Jornalistas no laboratório, cientistas na redação

“Seria muito interessante que o pesquisador, ao fim do doutorado, passasse um tempo na redação de um jornal para entender como é o processo do jornalismo. Do mesmo modo, o jornalista de ciência ou estudante de jornalismo poderia freqüentar um laboratório e observar o dia a dia dos pesquisadores.“

Assim disse o neurocientista e professor da UFRJ  Roberto Lent, em 14 de setembro, na mesa Educação e Divulgação Científica do Simpósio “Ciência, Tecnologia e Inovação: Visões da Jovem Academia”, organizado pela Academia Brasileira de Ciências (ABC). A experiência de Lent com a pesquisa e divulgação da ciência traz sempre um frescor no meio de algum ranço existente entre cientistas concentrados em seus projetos, papers e afazeres burocráticos, avessos ao trabalho jornalístico. Do outro lado, há jornalistas apressados para cumprir suas pautas. Concordo totalmente com a proposta dele.

Na minha graduação em jornalismo, fiz estágio em um programa de jornalismo científico e cultural, e estive em laboratórios de aulas e pesquisa. A lembrança mais marcante foi o acompanhamento de rotinas simples do laboratório gerenciado por Cristovam W.P. Diniz, neurocientista e professor da Universidade Federal do Pará(UFPA). Ali também assisti a alguns seminários ministrados pelos estudantes de biomedicina – entre eles, estava o amigo Wallace Leal, hoje pesquisador e professor da UFPA. Diniz foi um grande incentivador do meu interesse na divulgação científica naquele início dos anos 90.

Como jornalista, desenvolvi muitas pautas em laboratórios e escritórios de pesquisa. Bruno Latour e Steve Woolgar , no livro “A Vida em Laboratório”, dizem que se não tivéssemos a menor noção do que é a pesquisa científica, e adotássemos a versão dos cientistas, iríamos aprender apenas a “macaquear” o chefe do laboratório. E creio que isto vale muito para o jornalista em qualquer área de atuação ou especialização.

em busca de informações sobre outras tribos/Foto: Maria Lúcia Srur

 

A partir de julho deste ano, voltei à prática de visitante de laboratório (seria um hobby nerd?). Durante 15 dias, ministrei aulas no curso de especialização em jornalismo científico na Universidade Federal do Oeste do Pará(Ufopa). Uma das nossas atividades foi conhecer um campo de pesquisa arqueológica, recém aberto no terreno da universidade. Em um sábado, estávamos lá, sob sol quente, a interrogar a arqueóloga Denise Gomes e equipe. Foi muito bom ver os alunos ativos na entrevista coletiva. E saí dali com vontade de estudar arqueologia.

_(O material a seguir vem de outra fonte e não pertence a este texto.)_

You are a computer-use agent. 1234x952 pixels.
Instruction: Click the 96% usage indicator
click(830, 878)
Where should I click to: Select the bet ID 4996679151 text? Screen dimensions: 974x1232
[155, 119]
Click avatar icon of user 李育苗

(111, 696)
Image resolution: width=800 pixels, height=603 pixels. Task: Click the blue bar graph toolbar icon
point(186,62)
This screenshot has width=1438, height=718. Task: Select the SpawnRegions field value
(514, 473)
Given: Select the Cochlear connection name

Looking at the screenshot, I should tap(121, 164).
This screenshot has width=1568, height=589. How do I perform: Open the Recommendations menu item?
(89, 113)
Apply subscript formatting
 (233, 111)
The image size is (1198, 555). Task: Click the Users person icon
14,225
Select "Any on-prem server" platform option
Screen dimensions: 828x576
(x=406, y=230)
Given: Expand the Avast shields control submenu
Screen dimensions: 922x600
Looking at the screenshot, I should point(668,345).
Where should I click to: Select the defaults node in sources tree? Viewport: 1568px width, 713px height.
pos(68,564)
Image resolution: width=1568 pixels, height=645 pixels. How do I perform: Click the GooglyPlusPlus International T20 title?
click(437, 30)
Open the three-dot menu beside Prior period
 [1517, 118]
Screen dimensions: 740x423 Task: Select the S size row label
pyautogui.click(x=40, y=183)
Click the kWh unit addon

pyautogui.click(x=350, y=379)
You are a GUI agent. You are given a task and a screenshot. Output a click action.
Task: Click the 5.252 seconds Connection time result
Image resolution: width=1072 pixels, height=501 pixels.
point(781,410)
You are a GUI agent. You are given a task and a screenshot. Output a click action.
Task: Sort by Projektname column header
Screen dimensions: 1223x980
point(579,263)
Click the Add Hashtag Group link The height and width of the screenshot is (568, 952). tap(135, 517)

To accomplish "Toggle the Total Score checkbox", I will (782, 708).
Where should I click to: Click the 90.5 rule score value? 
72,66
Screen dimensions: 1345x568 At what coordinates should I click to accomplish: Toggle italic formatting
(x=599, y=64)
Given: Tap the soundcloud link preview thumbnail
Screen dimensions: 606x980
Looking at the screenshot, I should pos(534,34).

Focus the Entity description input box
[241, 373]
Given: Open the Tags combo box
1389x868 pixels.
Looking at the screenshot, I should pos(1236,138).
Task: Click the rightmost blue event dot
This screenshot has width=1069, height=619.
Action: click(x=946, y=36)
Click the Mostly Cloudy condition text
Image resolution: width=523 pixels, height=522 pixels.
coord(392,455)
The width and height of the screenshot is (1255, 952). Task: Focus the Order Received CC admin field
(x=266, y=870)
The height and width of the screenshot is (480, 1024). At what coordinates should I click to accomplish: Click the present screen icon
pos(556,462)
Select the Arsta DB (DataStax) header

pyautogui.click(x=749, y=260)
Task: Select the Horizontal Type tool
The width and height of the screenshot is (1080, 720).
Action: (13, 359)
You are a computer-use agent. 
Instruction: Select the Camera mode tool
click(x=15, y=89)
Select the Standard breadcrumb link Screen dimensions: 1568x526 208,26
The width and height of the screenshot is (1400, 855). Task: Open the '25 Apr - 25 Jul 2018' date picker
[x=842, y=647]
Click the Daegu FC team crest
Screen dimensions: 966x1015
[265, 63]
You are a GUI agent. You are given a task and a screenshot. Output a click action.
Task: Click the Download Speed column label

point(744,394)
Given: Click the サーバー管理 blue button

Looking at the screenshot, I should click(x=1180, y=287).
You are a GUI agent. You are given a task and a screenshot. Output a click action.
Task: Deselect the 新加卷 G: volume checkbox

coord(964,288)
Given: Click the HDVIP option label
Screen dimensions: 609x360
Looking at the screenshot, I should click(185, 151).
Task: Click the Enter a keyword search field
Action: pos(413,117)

Em agosto, levei um grupo de alunos de graduação em jornalismo da Universidade Federal Rural do Rio de Janeiro(UFRRJ) para um programa mais “radical”. Conhecemo o laboratório de anatomia animal do Instituto de Veterinária da UFRRJ. Os primeiros momentos foram de impacto e nojo gerados pelo cheiro e pelo visual. Nenhum dos oito alunos havia tido uma experiência como aquela, o que motivou diversas perguntas ao professor Luciano Alonso.  Os alunos participam de um projeto de jornalismo científico que iniciei este semestre na UFRRJ.

Acredito que este tipo de jogo entre estudantes, jornalistas e pesquisadores de outras áreas pode ser muito proveitoso para todos. É por isso que continuarei a incentivar ações e vivências como estas que compartilhei aqui.

4 comentários em “Jornalistas no laboratório, cientistas na redação

  1. A Dra. Denise Gomes é citada no livro 1421, o ano que a China Descobriu o Mundo, do autor Galvin Menzies. Já estou lendo o 1434, do mesmo autor! Ele tem página/sítio na internet em que troca experiencias e provas de suas teorias.Dentre outras coisas ele, segundo informa no livro, estar acompanhando o trabalho da Dra. Denise Gomes nesta escavação, pois defende que os chineses estiveram por lá…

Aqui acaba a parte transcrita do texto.